Selling banquet tickets and canvassing signatures in the malls turned out to be an enlightening experience. People were upset about their tax dollars being used to fund abortions, and many of them related horror stories about a relative or friend waiting for life-saving surgery or an urgent medical treatment. The majority of people canvassed were also against abortion itself. “It should never be allowed!” “Where do I sign?” and “God bless the dear little babies!” were common responses.

Although we now had enough money in the bank to pay for Fr. Ted’s air fare, he informed us that his “payment” would be three Hail Marys. As a result we had the funds to cover the special guest dinners at our banquet, our Mother’s Day radio ads, and the trip to St. John’s to fetch Fr. Ted and present the petition.

Eloquence and courage

One detail still remained: who would we get to present the petition to the legislature? Mary Hodder, our local MHA representing Burin-Placentia West, agreed to do so. At the end of question period on May 14, she presented the petition, eloquently and courageously affirming her own pro-life beliefs, and expressing concern for the preservation of the family. We had no banners and no media coverage, but when Mary completed her speech in the House, you could hear a pin drop. The Holy Spirit was present in all His power and glory.
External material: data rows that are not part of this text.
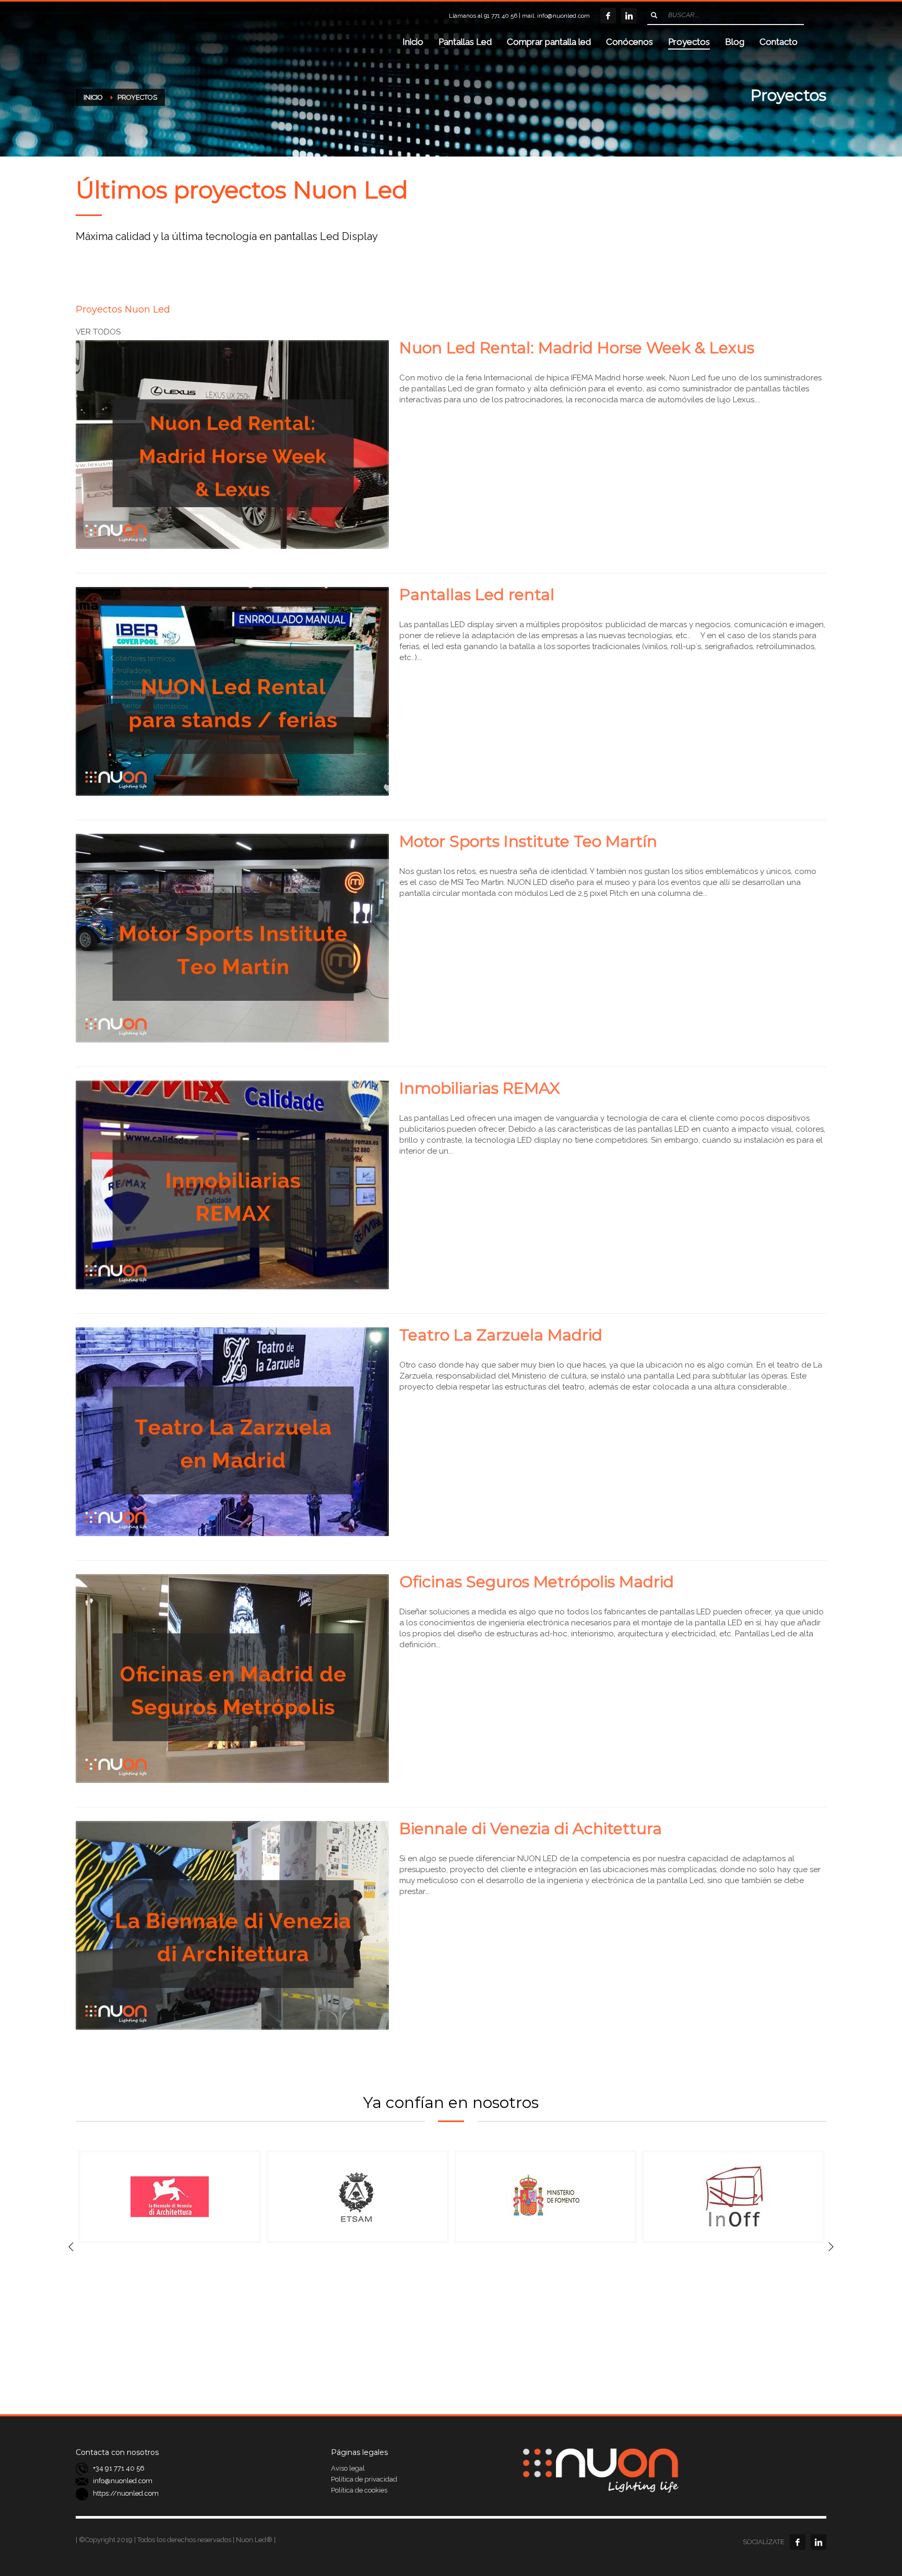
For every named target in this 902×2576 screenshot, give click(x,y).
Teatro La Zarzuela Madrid (500, 1335)
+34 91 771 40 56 (119, 2469)
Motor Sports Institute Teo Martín (528, 841)
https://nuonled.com (126, 2494)
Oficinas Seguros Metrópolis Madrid (536, 1581)
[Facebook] (608, 15)
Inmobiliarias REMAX (479, 1088)
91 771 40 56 (500, 15)
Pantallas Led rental (476, 594)
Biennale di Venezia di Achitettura (530, 1828)
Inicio (93, 97)
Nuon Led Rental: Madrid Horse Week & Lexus (576, 347)
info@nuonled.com (563, 15)
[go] (654, 15)
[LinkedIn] (629, 15)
Our first “Celebrate Life” banquet on May 16 was a great success thanks to Fr. Ted Colleton. During his visit to our church, he sold many copies of his books, and donated the proceeds to Marystown Right to Life Association. Because of that gesture, we will be able to afford the cost of more educational material to be placed in the schools, and pairs of warm socks to be donated to residents of nursing homes in neighbouring communities. Fr. Ted’s visit made a tremendous impact in our small town, and the feedback has been extremely positive.
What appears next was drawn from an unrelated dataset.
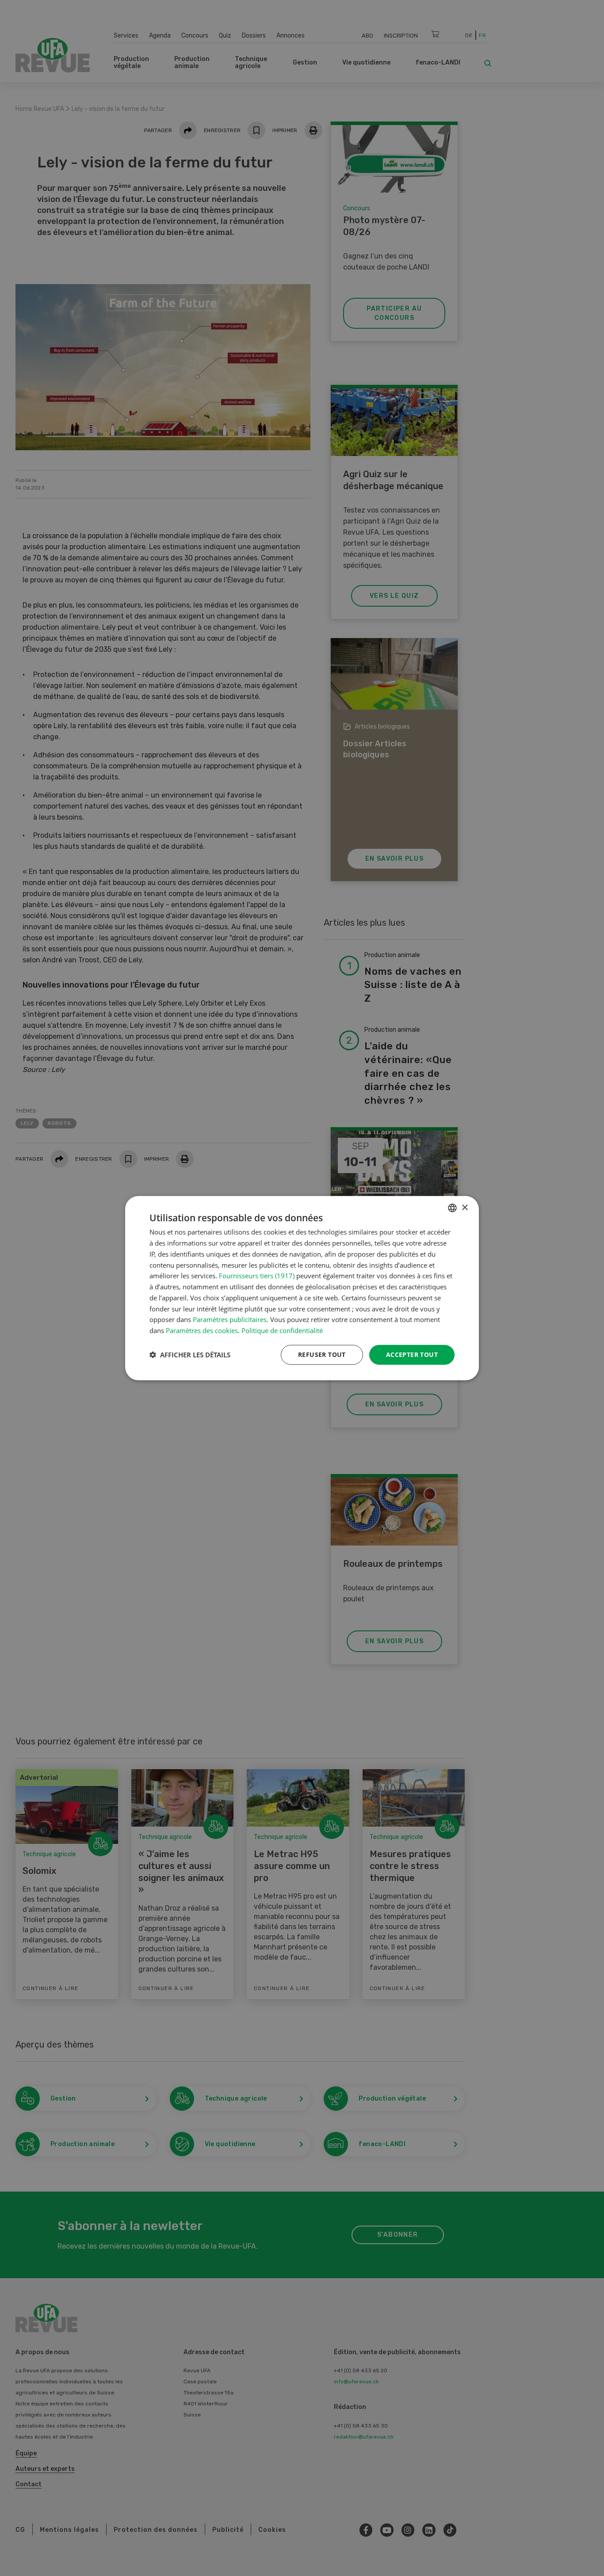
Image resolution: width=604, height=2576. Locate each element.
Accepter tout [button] (412, 1354)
Although we haven’t yet finalized plans, it is our hope to provide an ongoing award to students in Marystown who show commitment to the pro-life issues. This is to be done in memory of our dear friend and faithful member Shiela Marie Coady, who died suddenly in early April this year.

It was a very difficult time for all of us when Shiela passed away. She faithfully dedicated her time to sell Lifesavers at the schools to raise funds for the pro-life cause. As sad as it was, Shiela’s passing provided the incentive to forge ahead with the petition along with plans for the banquet. Suzanna Kilfoy is president of the Marystown Right to Life Association.